I replied: "I think you will not fail in what honour and conscience dictate. 'Tis not for me to say. 'Tis between you and Mr Dean. And now, Madam, will you give me leave to withdraw, for this hath been a painful meeting for us both."
"Not before I bless you with all my broken heart," she cried, and took my hand. "For I will now tell you that, for all these letters, I know he loves not me, nor any. I may please him better than another in moments, but there's no security. He hath a contempt for women that scorches, and to hurt them--but 'tis not this I would say. I feared to find an exulting rival when I came to you, Madam, and instead I find an angel of compassion. Sure I read it in your eyes. In this life we shall meet no more; but in my prayers you will be present, and I beseech you, as the last favour, to give me an interest in yours, that I may know myself not utterly forsook. My one sister is not long dead--I am utterly alone in the world."
She could not continue, but kissed my hand, and her tears fell on it. I told her that this meeting should remain secret, but she needed not assurance. We embraced, and so, curtseying, separated, she departing first. A good woman, if I have known one. 'Tis of good women men make their victims. The ill women cannot and do not suffer; they but repay our score. When I reached home I found her paper still in my hand.

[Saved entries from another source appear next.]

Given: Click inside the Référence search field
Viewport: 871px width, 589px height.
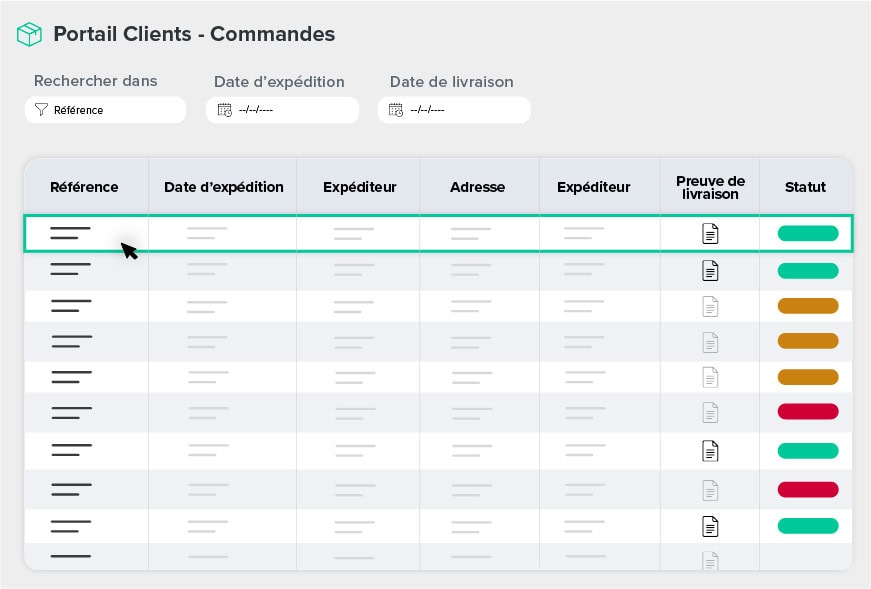Looking at the screenshot, I should coord(110,110).
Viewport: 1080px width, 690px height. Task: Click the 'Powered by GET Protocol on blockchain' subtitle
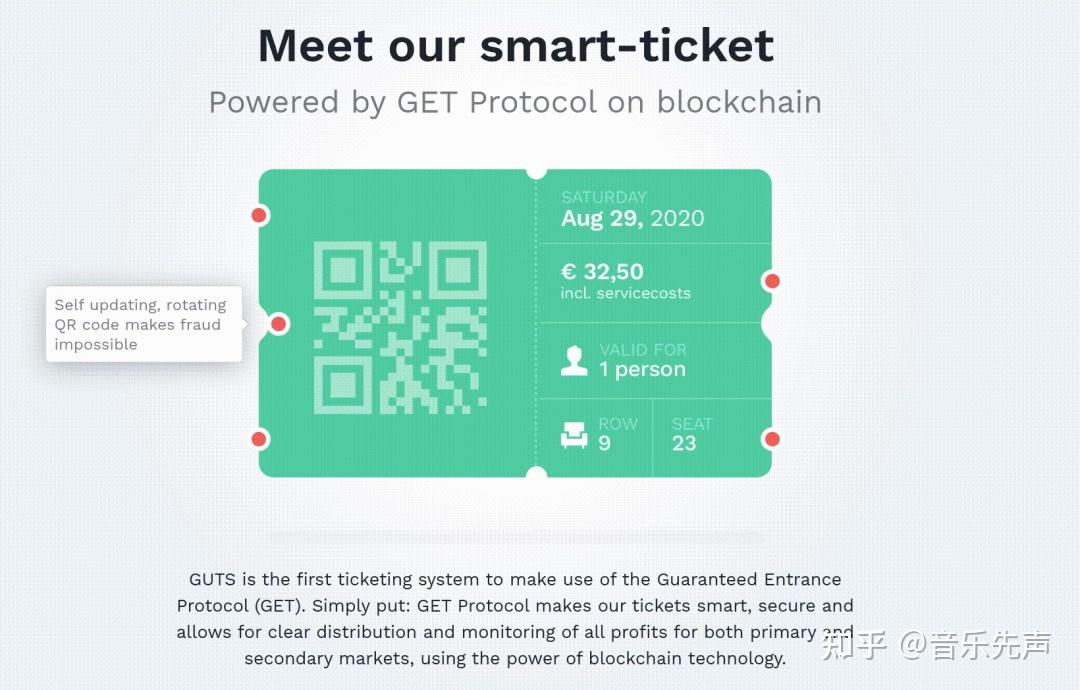(515, 103)
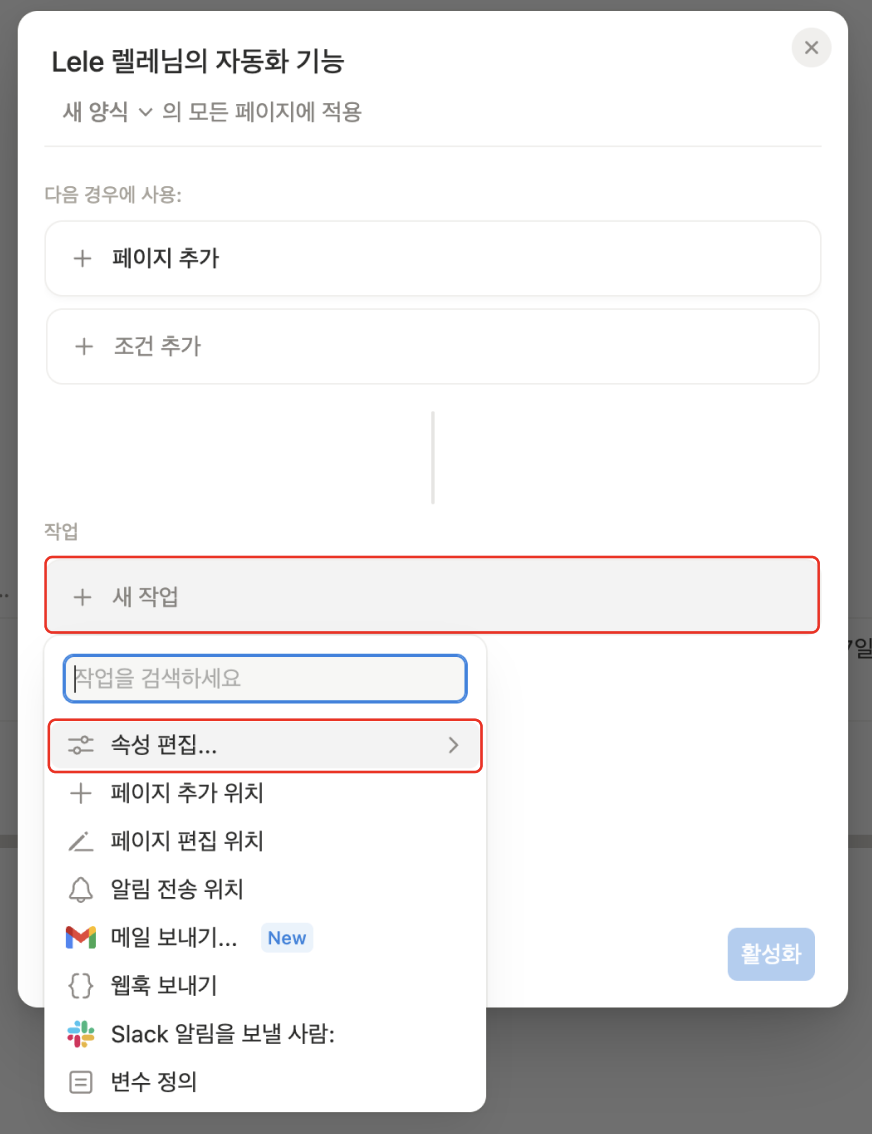The width and height of the screenshot is (872, 1134).
Task: Click the 조건 추가 button
Action: (432, 346)
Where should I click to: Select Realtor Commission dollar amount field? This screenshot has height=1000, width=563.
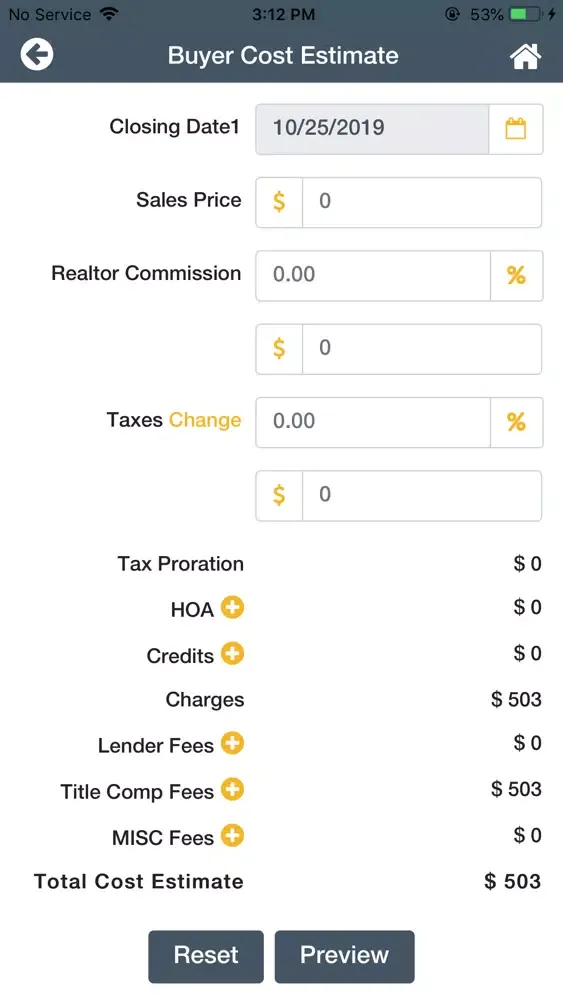pyautogui.click(x=422, y=349)
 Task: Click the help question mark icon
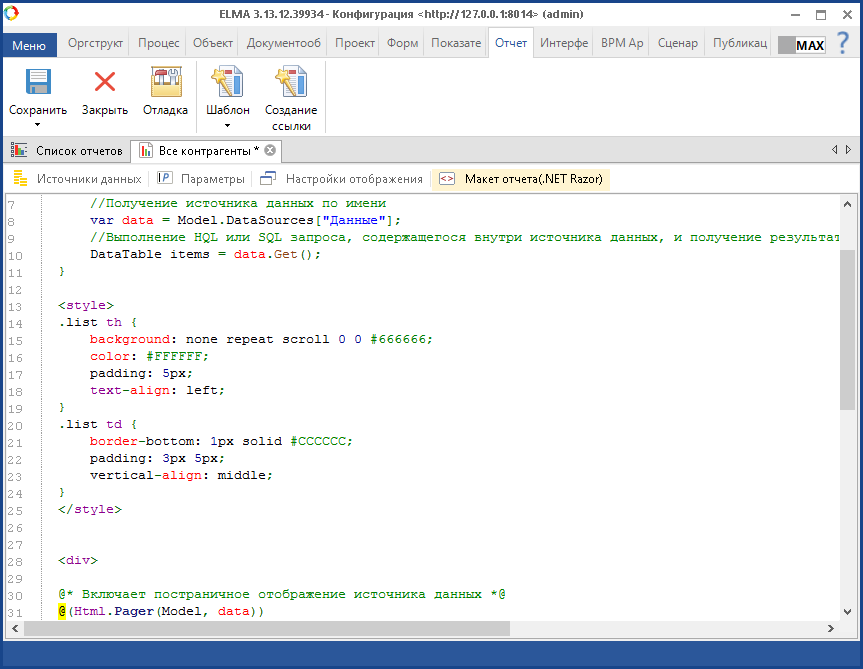[x=842, y=43]
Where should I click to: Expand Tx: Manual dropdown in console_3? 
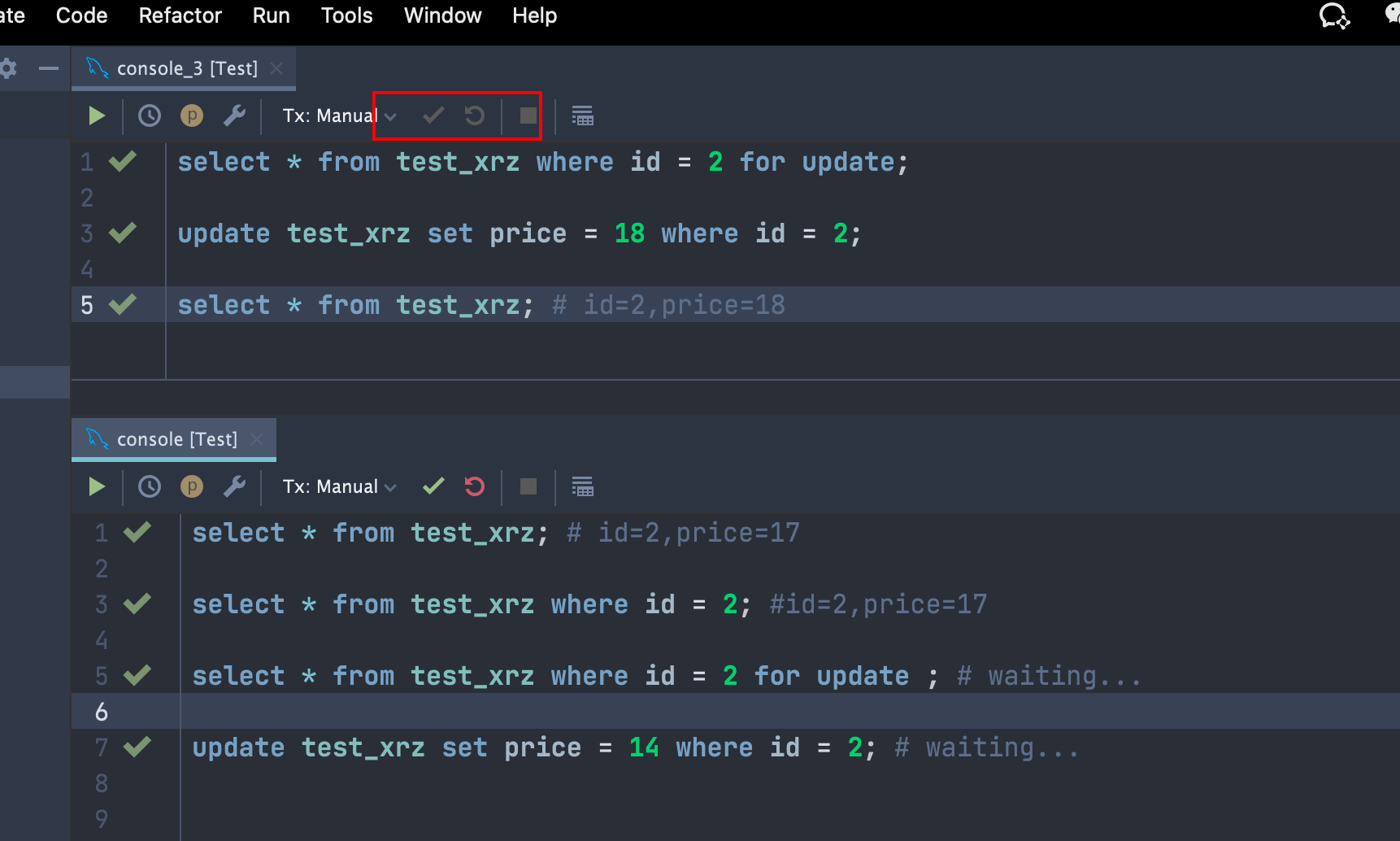tap(340, 116)
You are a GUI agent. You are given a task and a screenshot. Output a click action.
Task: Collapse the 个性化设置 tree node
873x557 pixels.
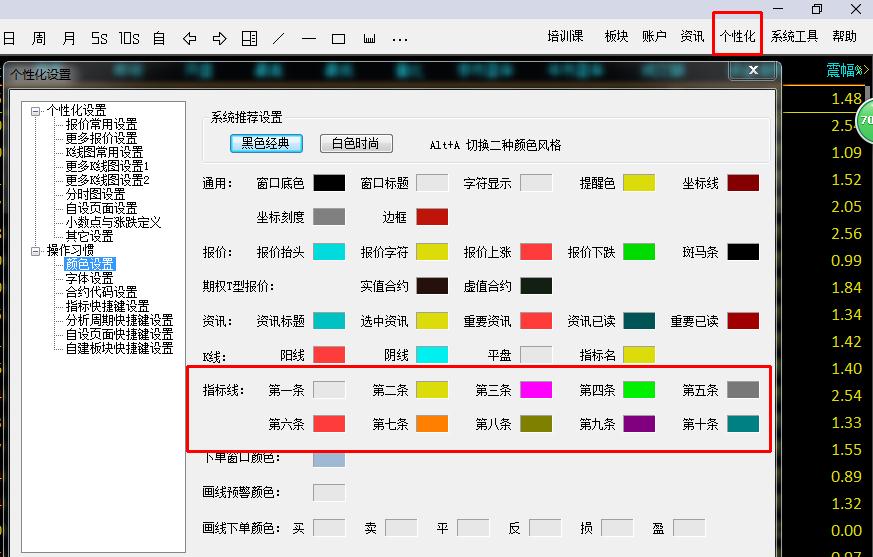click(36, 110)
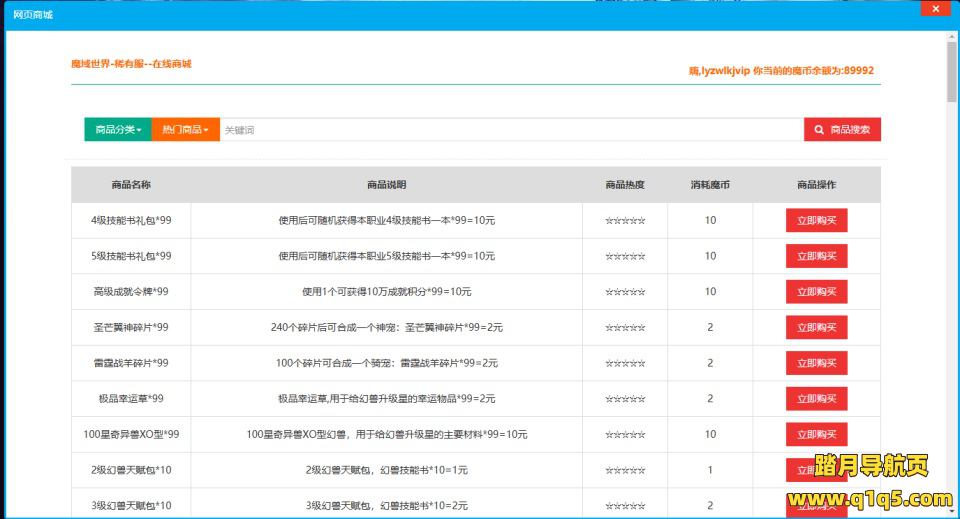Screen dimensions: 960x519
Task: Buy the 极品幸运草*99 item
Action: point(816,399)
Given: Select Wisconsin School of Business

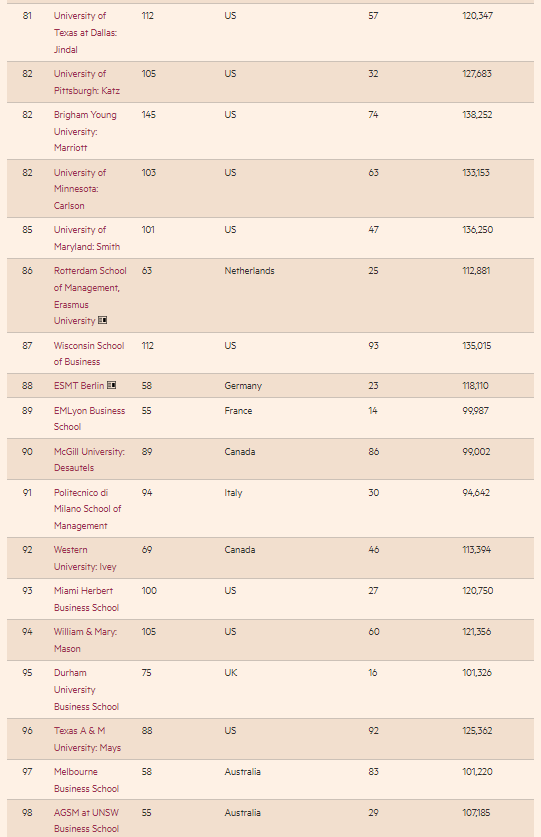Looking at the screenshot, I should click(89, 353).
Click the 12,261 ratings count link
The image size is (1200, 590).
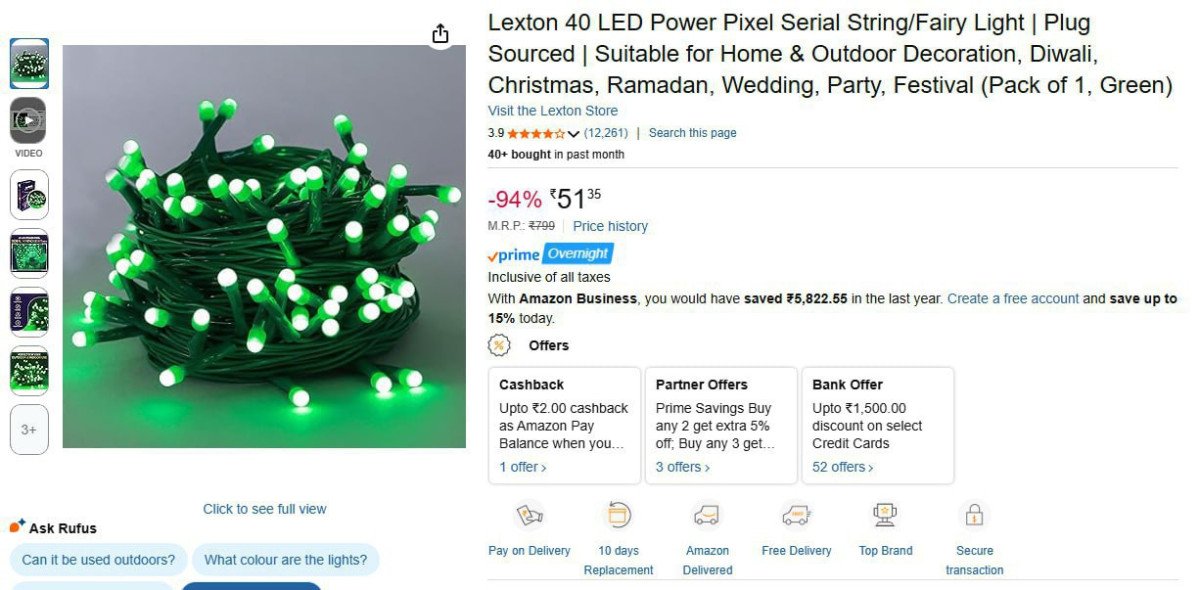606,133
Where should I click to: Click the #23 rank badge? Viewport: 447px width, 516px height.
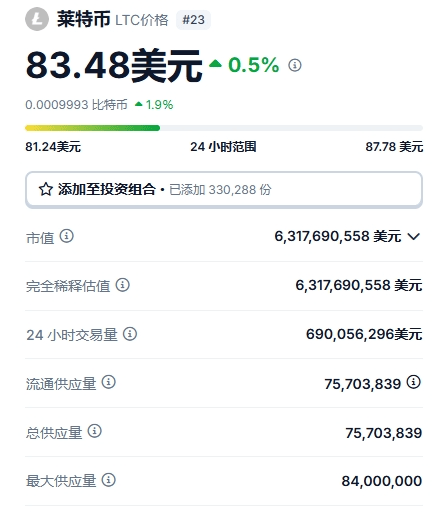(x=193, y=20)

I must now be brief. Mr Dean returned, and all was as before; but I wearied yet more of the child's play and prattle he still continued for my amusement. He was much engaged with writing. I thought him ill at ease.
I was seated by the window on a day he will recall, when he entered pale and furious.
"What hath gone amiss?" I cried, starting up.
"This," says he, in a voice I scarce knew, so awful was it; and laid before me the poor Vanessa's paper that I believed I had destroyed weeks agone. O, what had I done? 'Twas another paper I had burned, and this had lain in my pocket. 'Twas most certainly Mrs Prue--But what matter? He had what for her sake and mine I had died to hide.
"Hath that vixen dared to come anigh you?" he cried. "Hath she ventured to disquiet my friends, the wanton jade, the scheming--" and so on, pouring horrid words upon her that chilled my blood. 'T was terrible in him, that he could so swiftly change to these furies with one he had favoured, and to a rage frightful to see.
I tried to moderate him, to speak for her; but nothing availed. Finally I rose to withdraw, for he would hear nothing.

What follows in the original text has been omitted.